Pillars of the soda industry Coca-Cola and Pepsi have dropped out of the Plastics Industry Association (PIA), which uses the front group the American Progressive Bag Alliance (APBA) to lobby for legislation preempting local plastic bag bans.
“Companies understand that they cannot publicly say they want to end plastic pollution, while financially supporting an association that lobbies for our continued reliance on throwaway plastics,” said Greenpeace USA Oceans Campaign Director John Hocevar. Greenpeace was first to report on Coca-Cola and Pepsi’s departure, two of the top five largest beverage companies in the world.
Coca-Cola and Pepsi claim to be taking steps to reduce and eliminate single-use plastics from their supply chains, but their support for PIA cast doubt on the seriousness of their efforts.
PIA Partners with ALEC
PIA has spent millions opposing local plastic bag bans and works closely with the American Legislative Exchange Council (ALEC) to push state laws preempting local regulations. ALEC is a pay-to-play operation where legislators and corporate lobbyists meet behind closed doors to adopt model legislation on a broad range of public policy issues.
At a December 2014 meeting of the American City County Exchange (ACCE), the ALEC offshoot targeting local elected officials, APBA presented a “workshop” to policymakers claiming that plastic bag regulations are “ill-advised and deliberately misleading legislation.”
“The panel members explained that bags are made of a ‘natural gas by-product’ (‘Not oil!’), that no study shows there is a litter problem, and that regulation of bags is not environmentally justified — not to mention that shoplifting supposedly increases when bags are regulated,” the Center for Media and Democracy (CMD) reported.

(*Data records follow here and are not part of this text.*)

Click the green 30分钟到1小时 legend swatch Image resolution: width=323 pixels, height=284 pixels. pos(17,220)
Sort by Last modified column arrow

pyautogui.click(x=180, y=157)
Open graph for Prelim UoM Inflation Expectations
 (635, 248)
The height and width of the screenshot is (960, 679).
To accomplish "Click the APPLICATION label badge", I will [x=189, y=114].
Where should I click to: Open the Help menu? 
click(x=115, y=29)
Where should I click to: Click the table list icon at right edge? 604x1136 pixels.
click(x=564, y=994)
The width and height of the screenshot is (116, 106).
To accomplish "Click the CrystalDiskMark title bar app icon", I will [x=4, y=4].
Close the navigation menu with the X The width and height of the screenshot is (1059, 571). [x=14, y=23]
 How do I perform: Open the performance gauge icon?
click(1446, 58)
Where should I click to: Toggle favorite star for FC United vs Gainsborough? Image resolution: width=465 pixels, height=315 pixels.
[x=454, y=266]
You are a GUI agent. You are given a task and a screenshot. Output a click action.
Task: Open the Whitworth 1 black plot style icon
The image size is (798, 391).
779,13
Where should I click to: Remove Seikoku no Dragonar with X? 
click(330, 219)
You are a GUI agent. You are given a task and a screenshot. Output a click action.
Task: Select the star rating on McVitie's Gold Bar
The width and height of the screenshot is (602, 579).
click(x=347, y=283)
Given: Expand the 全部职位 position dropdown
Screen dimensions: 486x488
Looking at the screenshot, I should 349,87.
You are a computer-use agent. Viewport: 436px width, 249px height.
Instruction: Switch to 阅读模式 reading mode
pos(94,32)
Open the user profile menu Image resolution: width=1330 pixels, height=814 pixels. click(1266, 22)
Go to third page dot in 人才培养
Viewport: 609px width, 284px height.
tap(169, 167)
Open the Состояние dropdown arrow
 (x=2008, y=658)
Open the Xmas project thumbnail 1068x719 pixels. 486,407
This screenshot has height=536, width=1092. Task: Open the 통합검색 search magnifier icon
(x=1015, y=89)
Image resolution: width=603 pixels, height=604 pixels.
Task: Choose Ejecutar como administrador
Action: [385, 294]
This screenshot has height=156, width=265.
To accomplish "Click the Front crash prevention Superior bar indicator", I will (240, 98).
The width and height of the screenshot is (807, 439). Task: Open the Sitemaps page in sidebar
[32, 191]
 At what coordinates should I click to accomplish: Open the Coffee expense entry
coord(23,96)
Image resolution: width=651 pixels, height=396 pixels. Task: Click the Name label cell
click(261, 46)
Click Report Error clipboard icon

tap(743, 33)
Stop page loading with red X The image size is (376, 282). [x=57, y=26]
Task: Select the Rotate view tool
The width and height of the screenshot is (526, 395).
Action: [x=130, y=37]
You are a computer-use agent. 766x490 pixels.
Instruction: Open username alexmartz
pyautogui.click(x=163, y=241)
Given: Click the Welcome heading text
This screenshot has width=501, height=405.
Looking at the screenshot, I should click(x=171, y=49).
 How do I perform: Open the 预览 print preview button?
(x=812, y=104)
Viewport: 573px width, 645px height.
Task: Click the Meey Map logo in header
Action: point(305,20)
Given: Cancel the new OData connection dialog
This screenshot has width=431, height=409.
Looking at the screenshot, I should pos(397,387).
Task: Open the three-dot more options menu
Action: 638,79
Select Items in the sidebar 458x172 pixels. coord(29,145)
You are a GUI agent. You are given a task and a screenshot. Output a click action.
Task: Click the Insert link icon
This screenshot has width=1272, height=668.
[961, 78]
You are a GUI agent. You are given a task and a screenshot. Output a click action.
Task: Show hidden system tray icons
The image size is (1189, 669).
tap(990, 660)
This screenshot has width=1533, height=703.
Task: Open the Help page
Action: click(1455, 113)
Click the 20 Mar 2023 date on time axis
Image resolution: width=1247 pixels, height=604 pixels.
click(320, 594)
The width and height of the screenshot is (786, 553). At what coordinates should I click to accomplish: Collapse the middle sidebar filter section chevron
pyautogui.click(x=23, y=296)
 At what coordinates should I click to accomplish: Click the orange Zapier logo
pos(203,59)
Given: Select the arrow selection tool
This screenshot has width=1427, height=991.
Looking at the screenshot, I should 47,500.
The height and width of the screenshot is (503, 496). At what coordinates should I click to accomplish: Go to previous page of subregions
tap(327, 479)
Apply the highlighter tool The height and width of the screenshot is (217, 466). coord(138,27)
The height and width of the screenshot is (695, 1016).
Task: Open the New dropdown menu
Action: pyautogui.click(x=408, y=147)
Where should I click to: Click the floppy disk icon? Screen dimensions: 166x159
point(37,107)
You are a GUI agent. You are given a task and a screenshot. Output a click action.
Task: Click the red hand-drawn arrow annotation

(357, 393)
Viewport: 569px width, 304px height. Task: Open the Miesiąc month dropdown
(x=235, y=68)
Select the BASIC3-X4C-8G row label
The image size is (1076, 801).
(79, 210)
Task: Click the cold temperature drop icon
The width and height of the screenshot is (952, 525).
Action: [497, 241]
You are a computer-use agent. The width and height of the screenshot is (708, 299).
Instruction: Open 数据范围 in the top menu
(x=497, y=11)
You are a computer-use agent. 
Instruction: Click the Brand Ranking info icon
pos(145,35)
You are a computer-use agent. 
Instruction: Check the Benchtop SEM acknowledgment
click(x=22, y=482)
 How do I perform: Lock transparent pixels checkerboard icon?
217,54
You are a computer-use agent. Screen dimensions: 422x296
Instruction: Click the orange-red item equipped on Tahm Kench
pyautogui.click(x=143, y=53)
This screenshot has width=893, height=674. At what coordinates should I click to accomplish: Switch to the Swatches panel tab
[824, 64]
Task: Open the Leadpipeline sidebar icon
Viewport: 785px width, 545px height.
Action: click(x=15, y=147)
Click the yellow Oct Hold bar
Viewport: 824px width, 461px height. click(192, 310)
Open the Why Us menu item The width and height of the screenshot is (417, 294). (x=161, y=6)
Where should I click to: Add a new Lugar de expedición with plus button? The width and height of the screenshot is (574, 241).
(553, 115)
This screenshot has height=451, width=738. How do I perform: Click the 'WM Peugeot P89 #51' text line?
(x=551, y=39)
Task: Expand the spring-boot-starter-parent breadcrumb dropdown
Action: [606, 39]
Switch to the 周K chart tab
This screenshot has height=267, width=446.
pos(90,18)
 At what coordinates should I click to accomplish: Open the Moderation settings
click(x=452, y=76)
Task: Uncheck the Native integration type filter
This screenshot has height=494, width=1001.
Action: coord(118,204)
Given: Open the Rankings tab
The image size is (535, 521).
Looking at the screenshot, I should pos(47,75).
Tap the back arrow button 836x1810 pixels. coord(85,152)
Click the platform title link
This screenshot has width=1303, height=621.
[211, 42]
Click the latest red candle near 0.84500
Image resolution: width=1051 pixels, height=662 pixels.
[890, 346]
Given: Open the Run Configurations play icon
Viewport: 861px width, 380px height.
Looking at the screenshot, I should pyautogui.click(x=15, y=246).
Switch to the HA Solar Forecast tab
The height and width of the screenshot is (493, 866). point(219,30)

ACCE and ALEC went on to adopt a model resolution in 2015, “Regulating Containers to Protect Business and Consumer Choice,” for municipalities and states to adopt which opposes local plastic bag regulations and claims that the “free market is the best arbiter of the (plastic) container.”
ALEC’s Model Preemption Bill
ALEC took its opposition to local bag bans one step further in 2018 by adopting a model law for legislators to take back to their respective State Houses that preempts local regulations on any single use or recyclable containers.
Preemption is a strategy used by corporate lobby groups and special interests to prevent localities from introducing and passing new legislation, such as local paid sick days laws, minimum wage laws, soda taxes, or bans on fracking. The strategy was first used by the U.S. tobacco industry in the 1990s to prevent localities from protecting the public from smoking.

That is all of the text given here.